Zhang Zhenyue

L'âge de dérision

 

 

Casquette et baskets à l'américaine, la vingtaine passée, Zhang Zheng Yue est fils d'un couple mixte (père taiwanais, mère aborigène). Il a commencé sa carrière comme de nombreux chanteurs taiwanais : beau gosse interprétant des chansons formatées pour faire craquer.

Zhang Zhenyue sur scène

Petit à petit, il s'est imposé comme auteur-compositeur-interprète et, au fil de ses trois albums, s'est imposé comme une pop-star singulière de la scène taiwanaise. Caractéristique principale de Zhang Zheng Yue : il se joue de la dérision, du premier degrés et de la provocation. Avec des mots simples qui frisent la naïveté, des chansonnettes pop-rock inventives, il touche la part d'adolescent qui existe en nous tous.
Son premier album sort en 1997 et on y trouve déjà son goût pour mettre en chanson son cerveau ramolli par la télé, les jeunes filles qui le rongent d'amours impossibles, l'ennui dans l'appartement, quelques pensées scatologiques. On découvre un musicien au talent de mélodiste et d'arrangeur qui sait fabriquer intelligemment des airs qui trottent dans la tête et qui nous remuent dans les bons sens.

1er album

second album

Il confirme son talent dans son deuxième album (1998). Dès la première chanson, superbe de simplicité, il demande de l'argent à ses parents pour sortir sa petite copine.
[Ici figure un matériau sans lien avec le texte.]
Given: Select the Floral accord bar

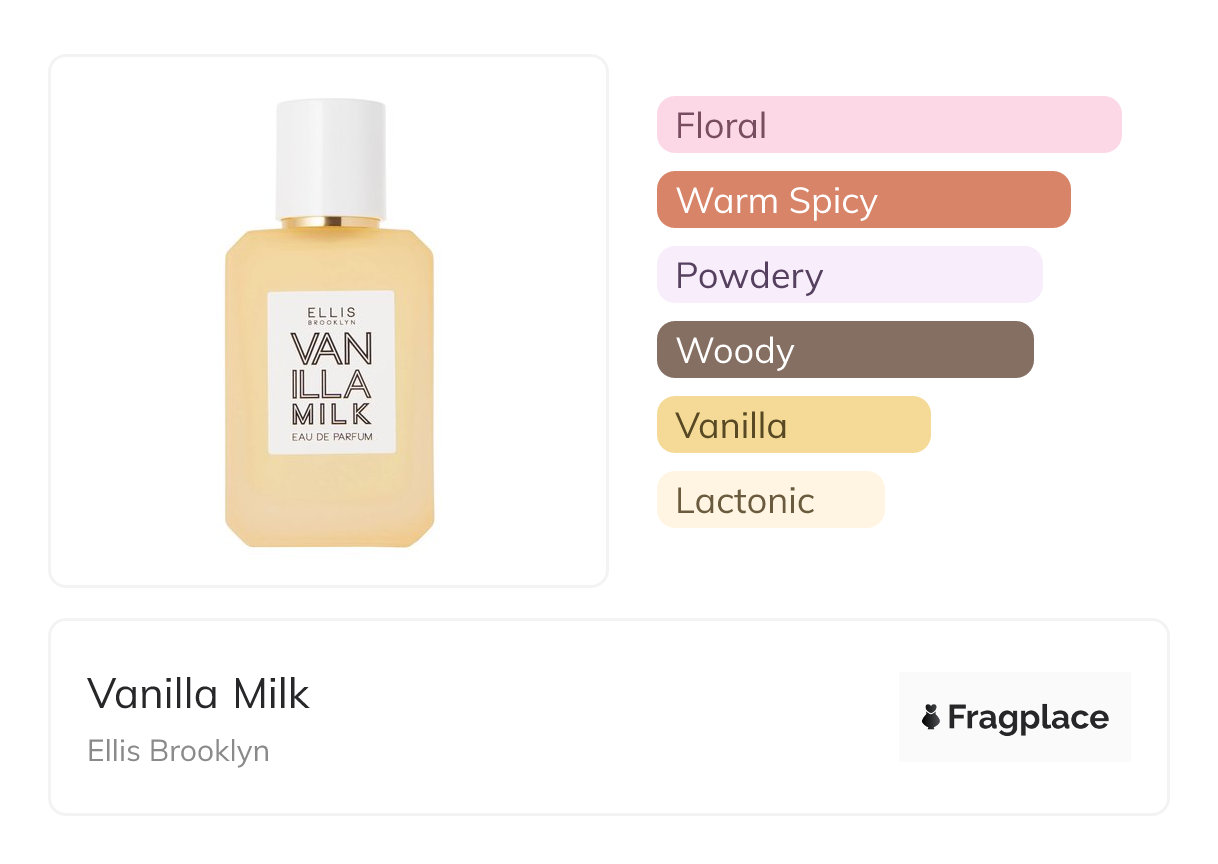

Une petite transcription en français du refrain peut vous donner une idée de son style:

Papa, je veux de l'argent

Maman, je veux de l'argent

Papa, j'ai besoin de ton argent

C'est bête, mais associé à une bonne rengaine, ça fait un tube mérité.

Plusieurs slows "à faire tomber" parsèment le disque d'un vague à l'âme juvénile.

Dans son dernier disque (sorti en décembre 2000), nous découvrons un double Zhang Zheng Yue. L'un est fidèle à ses deux premiers albums, au risque de se répéter. L'autre était déjà en germe, en toile de fond dès les premières chansons : l'adolescent devenu grand qui veut choquer et provoquer, au risque de perdre sa légèreté d'éternel jeune homme désabusé qui espère encore. Il s'essaie dans la provocation directe, n'hésitant pas à faire péter toutes les personnes qui l'embêtent (la chanson a été censurée par le gouvernement taiwanais, interdite de télé, les taiwanais pudibonds … ?), à comparer la sexualité de ses voisins à celle d'un couple de chiens, à sortir son petit oiseau au détour d'un couplet.

Le dernier album paru!

L'adolescent un peu flémard, critique et chroniqueur incisif de la dérive contemporaine devient un rebelle un peu engagé. Le propos s'est un peu alourdi et l'attitude générale se teinte d'une complaisance qui flirte avec les facilités du succès. La musique a également changé. Zhang Zheng Yue pose parfois ses guitares pour s'essayer à la techno et aux machines. C'est une affaire de goût, certes, mais les idées ne sont pas toujours au rendez-vous.
Les deux univers concordent parfois et peuvent même donner un morceau à la réussite totale : 0204, petite chanson dont le titre correspond à un numéro où les hommes à l'âme seule peuvent entretenir quelques conversations sérieuses ou coquines avec des jeunes filles du monde entier qui, par miracle, parlent toutes le chinois ! Ce troisième disque reste ainsi une bonne galette de fraîcheur et d'énergie qui nous laisse entrevoir plusieurs pistes pour l'avenir de notre chanteur. Rendez-vous dans quelques mois pour découvrir la direction choisie par Zhang Zhengyue.